Bunge had $980 million cash on Sept. 30, 2009, excluding $121 million cash at Fertilizantes Fosfatados S.A.-FOSFERTIL (Fosfertil), a non-wholly owned publicly traded phosphate and nitrogen producer in Brazil. Cash at Fosfertil is generally not available to Bunge unless a cash distribution is made. In August 2009 Bunge had supplemented its liquidity with approximately $760 million proceeds from a follow-on offering of common shares, which was partially used to pay down debt. Bunge had $4.3 billion of total debt with equity credit and $3.5 billion of committed borrowing capacity, with $35 million of commercial paper (CP), outstanding at Sept. 30, 2009. The remainder of the facilities was unused and available.

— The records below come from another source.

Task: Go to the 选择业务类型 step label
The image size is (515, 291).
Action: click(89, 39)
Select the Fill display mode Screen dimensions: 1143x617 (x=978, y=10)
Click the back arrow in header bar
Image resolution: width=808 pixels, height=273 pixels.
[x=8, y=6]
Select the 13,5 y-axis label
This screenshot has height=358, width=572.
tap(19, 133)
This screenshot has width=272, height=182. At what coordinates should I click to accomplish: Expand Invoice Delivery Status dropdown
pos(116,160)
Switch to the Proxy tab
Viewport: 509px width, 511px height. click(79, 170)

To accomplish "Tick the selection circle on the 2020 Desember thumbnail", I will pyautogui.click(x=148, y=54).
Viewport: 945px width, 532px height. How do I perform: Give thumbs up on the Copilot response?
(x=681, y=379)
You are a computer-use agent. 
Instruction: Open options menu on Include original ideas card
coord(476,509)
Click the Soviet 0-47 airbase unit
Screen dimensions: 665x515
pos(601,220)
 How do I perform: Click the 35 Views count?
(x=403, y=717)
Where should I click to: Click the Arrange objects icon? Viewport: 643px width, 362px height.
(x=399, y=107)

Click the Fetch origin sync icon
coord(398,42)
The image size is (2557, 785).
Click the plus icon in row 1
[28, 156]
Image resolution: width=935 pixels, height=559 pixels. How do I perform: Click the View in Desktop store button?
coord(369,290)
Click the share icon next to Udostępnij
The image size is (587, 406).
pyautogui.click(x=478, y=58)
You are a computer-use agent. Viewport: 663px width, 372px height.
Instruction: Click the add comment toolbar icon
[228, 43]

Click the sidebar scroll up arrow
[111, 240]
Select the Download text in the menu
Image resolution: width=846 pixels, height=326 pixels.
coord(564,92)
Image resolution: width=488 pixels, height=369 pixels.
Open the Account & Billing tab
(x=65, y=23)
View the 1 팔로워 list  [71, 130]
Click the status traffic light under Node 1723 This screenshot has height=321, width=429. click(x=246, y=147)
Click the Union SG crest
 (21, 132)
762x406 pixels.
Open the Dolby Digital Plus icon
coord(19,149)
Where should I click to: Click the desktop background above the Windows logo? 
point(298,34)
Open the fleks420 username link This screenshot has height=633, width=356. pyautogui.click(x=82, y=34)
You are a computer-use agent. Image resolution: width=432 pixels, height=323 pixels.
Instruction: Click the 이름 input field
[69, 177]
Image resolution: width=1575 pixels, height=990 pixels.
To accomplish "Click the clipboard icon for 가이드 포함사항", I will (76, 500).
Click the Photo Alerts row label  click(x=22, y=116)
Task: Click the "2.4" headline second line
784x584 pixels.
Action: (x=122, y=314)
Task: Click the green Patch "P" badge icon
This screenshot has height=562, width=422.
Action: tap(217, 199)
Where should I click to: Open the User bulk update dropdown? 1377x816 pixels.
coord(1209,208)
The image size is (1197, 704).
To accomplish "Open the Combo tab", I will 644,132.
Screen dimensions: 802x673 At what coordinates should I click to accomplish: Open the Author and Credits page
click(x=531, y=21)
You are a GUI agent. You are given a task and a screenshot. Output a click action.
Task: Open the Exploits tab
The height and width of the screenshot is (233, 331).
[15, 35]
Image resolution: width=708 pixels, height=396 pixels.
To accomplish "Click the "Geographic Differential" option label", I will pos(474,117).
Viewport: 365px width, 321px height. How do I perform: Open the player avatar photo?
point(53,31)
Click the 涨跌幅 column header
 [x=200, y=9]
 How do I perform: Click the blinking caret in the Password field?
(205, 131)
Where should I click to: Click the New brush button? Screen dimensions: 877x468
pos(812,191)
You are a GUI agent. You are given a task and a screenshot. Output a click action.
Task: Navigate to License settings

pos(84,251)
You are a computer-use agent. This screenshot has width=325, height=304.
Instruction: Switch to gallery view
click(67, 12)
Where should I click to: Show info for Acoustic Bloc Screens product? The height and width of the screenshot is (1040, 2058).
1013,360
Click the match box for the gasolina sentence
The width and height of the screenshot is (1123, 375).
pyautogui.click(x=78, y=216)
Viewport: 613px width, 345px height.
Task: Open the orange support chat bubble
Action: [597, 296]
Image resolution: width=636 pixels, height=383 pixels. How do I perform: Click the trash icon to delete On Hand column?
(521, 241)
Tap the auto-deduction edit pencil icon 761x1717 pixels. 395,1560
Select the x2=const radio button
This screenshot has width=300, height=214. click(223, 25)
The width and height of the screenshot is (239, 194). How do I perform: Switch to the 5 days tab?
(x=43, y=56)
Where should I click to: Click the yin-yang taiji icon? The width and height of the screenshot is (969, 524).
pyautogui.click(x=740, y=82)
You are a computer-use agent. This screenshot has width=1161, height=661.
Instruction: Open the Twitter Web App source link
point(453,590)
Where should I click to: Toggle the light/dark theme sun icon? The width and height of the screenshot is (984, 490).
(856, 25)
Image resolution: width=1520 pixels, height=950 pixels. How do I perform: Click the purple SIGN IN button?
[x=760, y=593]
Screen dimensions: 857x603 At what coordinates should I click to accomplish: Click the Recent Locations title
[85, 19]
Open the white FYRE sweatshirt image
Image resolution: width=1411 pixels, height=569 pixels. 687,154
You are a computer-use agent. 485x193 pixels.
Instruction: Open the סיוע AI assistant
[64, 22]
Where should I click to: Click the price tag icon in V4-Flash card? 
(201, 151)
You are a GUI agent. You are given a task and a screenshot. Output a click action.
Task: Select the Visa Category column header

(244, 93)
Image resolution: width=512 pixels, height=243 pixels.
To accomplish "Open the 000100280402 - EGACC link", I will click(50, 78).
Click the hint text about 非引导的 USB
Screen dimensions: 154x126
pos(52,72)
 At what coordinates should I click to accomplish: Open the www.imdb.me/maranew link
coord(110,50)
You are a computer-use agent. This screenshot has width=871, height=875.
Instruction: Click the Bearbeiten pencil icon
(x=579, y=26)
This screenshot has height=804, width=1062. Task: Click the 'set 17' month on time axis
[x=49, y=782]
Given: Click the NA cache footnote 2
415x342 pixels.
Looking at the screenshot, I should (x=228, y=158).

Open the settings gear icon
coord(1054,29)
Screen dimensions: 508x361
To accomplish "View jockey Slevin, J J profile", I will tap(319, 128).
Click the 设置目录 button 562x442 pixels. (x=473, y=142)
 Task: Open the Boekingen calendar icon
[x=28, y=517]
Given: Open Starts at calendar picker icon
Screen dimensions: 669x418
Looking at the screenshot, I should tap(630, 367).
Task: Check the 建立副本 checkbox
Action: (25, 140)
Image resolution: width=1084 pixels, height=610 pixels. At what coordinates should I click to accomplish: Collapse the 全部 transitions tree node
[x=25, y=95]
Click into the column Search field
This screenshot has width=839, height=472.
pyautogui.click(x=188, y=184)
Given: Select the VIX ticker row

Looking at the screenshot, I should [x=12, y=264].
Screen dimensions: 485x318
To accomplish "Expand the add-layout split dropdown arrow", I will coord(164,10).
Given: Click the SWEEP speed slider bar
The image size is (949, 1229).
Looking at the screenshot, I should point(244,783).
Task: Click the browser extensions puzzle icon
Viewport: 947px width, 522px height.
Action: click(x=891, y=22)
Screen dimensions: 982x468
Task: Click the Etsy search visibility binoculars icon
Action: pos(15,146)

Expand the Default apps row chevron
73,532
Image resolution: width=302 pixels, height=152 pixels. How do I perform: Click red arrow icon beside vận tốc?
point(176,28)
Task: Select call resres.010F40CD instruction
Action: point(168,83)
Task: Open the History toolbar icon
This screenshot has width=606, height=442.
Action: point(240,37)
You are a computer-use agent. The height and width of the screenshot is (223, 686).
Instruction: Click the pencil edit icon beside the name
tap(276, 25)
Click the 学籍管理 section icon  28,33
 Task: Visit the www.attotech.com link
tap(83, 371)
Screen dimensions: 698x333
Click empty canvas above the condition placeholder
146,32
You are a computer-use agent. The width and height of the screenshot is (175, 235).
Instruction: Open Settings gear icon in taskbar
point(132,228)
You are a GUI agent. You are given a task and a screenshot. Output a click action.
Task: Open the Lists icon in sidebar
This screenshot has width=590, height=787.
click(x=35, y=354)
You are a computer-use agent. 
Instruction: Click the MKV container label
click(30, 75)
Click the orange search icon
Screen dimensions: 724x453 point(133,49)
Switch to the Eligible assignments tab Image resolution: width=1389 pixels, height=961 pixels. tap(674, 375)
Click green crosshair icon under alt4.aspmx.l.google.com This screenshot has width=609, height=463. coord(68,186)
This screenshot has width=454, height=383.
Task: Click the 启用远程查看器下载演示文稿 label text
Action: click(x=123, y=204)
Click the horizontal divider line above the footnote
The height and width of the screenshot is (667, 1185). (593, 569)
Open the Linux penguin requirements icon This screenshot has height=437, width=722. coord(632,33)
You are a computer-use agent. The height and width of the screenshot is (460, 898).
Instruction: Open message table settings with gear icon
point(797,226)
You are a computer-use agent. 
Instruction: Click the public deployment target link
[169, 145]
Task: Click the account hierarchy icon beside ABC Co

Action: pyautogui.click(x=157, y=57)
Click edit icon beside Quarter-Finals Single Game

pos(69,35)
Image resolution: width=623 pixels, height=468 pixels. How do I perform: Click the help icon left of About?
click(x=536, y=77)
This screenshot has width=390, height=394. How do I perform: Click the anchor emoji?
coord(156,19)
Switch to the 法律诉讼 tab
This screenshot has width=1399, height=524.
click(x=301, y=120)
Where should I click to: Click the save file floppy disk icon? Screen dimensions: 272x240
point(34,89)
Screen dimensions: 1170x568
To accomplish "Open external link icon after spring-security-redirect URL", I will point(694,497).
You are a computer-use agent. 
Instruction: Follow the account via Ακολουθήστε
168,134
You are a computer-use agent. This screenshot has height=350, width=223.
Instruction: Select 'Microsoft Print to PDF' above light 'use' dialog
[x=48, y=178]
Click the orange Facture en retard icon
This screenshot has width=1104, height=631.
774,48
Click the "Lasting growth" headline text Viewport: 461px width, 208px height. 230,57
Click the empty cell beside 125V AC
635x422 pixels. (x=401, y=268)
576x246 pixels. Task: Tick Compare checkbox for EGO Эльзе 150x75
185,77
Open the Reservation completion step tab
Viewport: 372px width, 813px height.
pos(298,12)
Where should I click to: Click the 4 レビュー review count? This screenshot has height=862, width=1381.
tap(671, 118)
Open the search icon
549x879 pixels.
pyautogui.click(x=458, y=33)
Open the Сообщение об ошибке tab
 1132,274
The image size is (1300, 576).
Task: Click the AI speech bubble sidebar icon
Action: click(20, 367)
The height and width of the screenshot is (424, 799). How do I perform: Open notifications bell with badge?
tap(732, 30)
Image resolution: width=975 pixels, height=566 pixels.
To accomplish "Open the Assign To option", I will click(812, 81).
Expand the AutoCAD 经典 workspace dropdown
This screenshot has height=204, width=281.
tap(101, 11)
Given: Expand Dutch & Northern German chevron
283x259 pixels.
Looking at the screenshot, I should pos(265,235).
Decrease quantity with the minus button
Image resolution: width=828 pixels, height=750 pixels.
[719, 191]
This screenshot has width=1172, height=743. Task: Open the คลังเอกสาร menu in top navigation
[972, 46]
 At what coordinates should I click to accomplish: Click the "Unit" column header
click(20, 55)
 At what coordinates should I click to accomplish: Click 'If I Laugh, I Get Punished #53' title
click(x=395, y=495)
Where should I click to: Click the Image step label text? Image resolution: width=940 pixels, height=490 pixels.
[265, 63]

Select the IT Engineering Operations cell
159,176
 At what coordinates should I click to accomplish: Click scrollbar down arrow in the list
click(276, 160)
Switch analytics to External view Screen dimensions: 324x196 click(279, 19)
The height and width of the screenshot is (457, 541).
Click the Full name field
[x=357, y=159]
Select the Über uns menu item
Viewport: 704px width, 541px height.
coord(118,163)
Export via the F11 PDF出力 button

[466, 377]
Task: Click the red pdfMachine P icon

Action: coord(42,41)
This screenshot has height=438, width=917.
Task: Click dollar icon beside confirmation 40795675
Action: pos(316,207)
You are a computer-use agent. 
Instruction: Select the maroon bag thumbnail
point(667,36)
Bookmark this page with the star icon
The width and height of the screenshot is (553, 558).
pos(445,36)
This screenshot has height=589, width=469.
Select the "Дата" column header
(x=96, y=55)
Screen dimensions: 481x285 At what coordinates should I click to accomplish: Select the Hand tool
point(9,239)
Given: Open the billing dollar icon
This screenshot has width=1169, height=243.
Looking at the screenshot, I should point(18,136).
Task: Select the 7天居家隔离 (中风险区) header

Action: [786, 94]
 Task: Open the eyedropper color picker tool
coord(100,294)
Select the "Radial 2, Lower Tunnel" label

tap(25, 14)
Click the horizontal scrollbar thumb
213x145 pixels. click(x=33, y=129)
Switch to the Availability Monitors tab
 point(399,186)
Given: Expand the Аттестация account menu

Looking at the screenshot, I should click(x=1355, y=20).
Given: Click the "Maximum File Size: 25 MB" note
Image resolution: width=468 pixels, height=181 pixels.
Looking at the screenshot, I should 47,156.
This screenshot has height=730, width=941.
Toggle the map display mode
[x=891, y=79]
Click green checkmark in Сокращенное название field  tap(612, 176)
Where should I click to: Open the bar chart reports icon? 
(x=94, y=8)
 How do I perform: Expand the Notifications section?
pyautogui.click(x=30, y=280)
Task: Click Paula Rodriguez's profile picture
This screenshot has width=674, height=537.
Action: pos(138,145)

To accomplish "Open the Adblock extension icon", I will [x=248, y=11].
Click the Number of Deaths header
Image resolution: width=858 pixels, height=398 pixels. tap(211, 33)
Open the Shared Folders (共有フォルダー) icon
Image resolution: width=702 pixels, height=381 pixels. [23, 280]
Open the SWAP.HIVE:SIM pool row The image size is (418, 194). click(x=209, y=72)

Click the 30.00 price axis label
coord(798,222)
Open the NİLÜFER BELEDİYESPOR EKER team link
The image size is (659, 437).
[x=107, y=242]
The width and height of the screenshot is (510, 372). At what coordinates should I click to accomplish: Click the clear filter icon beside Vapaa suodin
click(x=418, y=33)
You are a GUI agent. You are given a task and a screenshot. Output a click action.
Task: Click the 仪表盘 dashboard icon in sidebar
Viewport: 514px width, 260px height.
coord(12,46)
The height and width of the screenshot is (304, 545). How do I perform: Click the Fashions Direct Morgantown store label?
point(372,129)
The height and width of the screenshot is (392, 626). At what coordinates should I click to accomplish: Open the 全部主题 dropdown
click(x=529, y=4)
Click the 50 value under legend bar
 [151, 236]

Despite Bunge's steep earnings decline, its liquidity is sufficient. Borrowings by Bunge's subsidiaries carry full, unconditional guarantees by Bunge Limited. During November 2009, Bunge's subsidiary, Bunge Finance Europe, entered into a $600 million credit facility due April 2011. In conjunction with the new facility, the previous $600 million facility expiring January 2010 was terminated. Bunge's committed credit facilities are subject to financial covenants, including minimum net worth, maximum debt to capitalization and a minimum current ratio. Bunge had approximately $480 million of borrowing capacity available under its $660 million accounts receivable securitization facilities at Sept. 30, 2009. Bunge's liquidity also includes its RMI, which was $2.3 billion on Sept. 30, 2009, factoring Fitch's 10% discretionary haircut to Bunge's reported RMI. This commodity inventory is very liquid due to widely available markets and international pricing mechanisms. RMI is substantially hedged against price risk.

Bunge has two securities that are evaluated under Fitch's hybrid rating criteria. Bunge's $863 million 5.125% mandatory convertible preference shares are assigned 100% equity credit due to their junior ranking, mandatory conversion to common shares on Dec. 1, 2010, the dividend deferral option combined with the ability to pay in common shares, and the lack of covenants. The ratings for Bunge's $690 million 4.875% convertible perpetual preference shares are assigned 75% equity credit due to the junior ranking of these shares, the dividend deferral option and the non-redeemable feature of these securities.

Additional information is available at www.fitchratings.com.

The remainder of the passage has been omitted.